Open2
LLMトレース・評価・解析ツール "Phoenix" を試してみる
以下の記事で紹介されていた。
Phoenix provides MLOps and LLMOps insights at lightning speed with zero-config observability. Phoenix provides a notebook-first experience for monitoring your models and LLM Applications by providing:
- LLM Traces - Trace through the execution of your LLM Application to understand the internals of your LLM Application and to troubleshoot problems related to things like retrieval and tool execution.
- LLM Evals - Leverage the power of large language models to evaluate your generative model or application's relevance, toxicity, and more.
- Embedding Analysis - Explore embedding point-clouds and identify clusters of high drift and performance degradation.

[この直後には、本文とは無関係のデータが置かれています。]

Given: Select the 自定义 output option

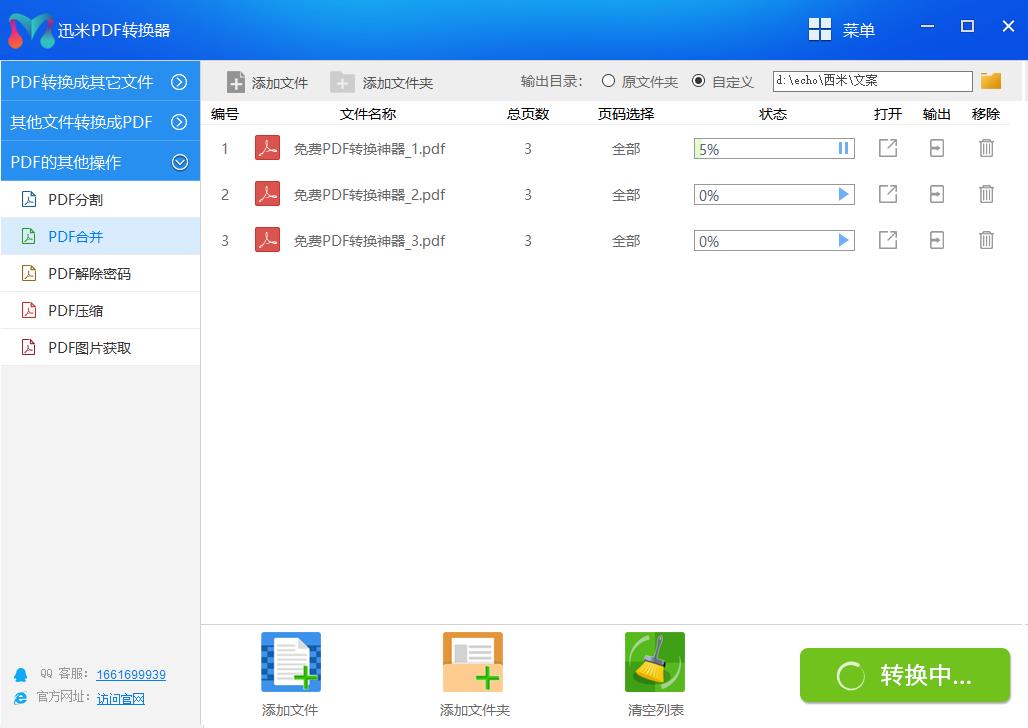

- RAG Analysis - Visualize your generative application's search and retrieval process to solve improve your retrieval-augmented generation.

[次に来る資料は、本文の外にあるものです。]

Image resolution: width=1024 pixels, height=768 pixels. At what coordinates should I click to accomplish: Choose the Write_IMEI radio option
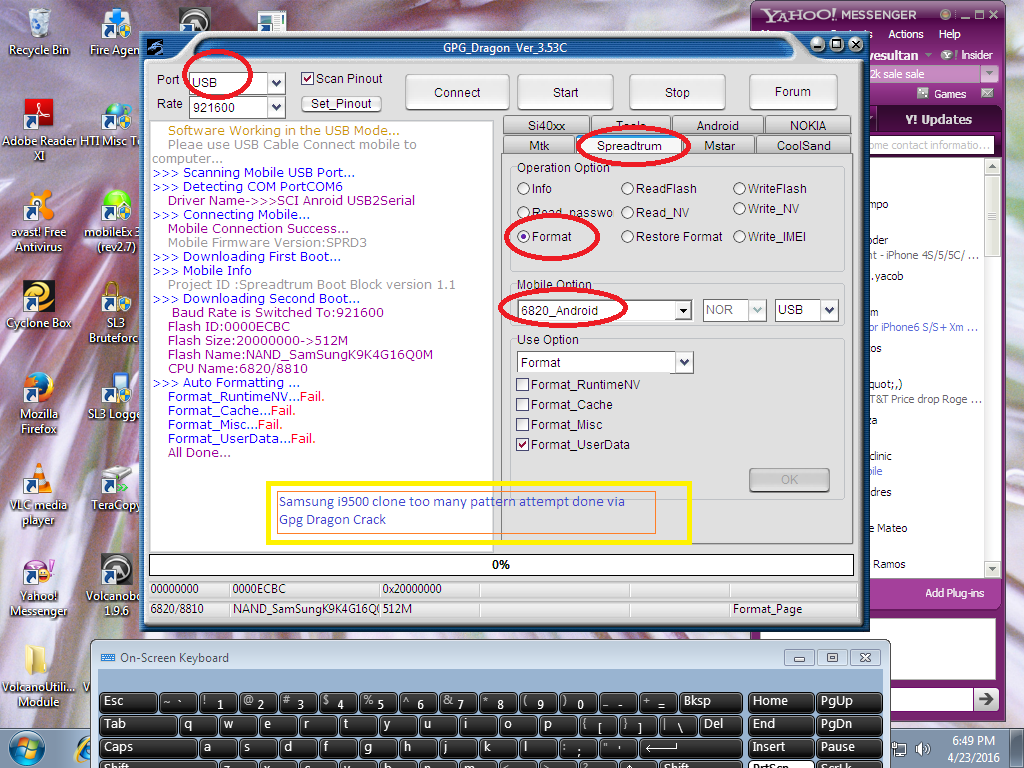click(x=739, y=237)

- Structured Data Analysis - Statistically analyze your structured data by performing A/B analysis, temporal drift analysis, and more.
環境
pyenv+pyenv-virtualenvで。python-3.10.13。
$ pyenv virtualenv 3.10.13 phoenix
$ mkdir phoenix && cd phoenix
$ pyenv local phoenix
$ pip install jupyterlab ipywidgets
$ jupyter-lab --ip='0.0.0.0' --NotebookApp.token=''
以後はjupyter labで。
前提
試すのは以下
- Embedding Analysis
- RAG Analysis
LLM RelavanceとTraceは余裕があればやるかもしれない。
あと、可能な限り、日本語データセットを使って試してみたいと思う。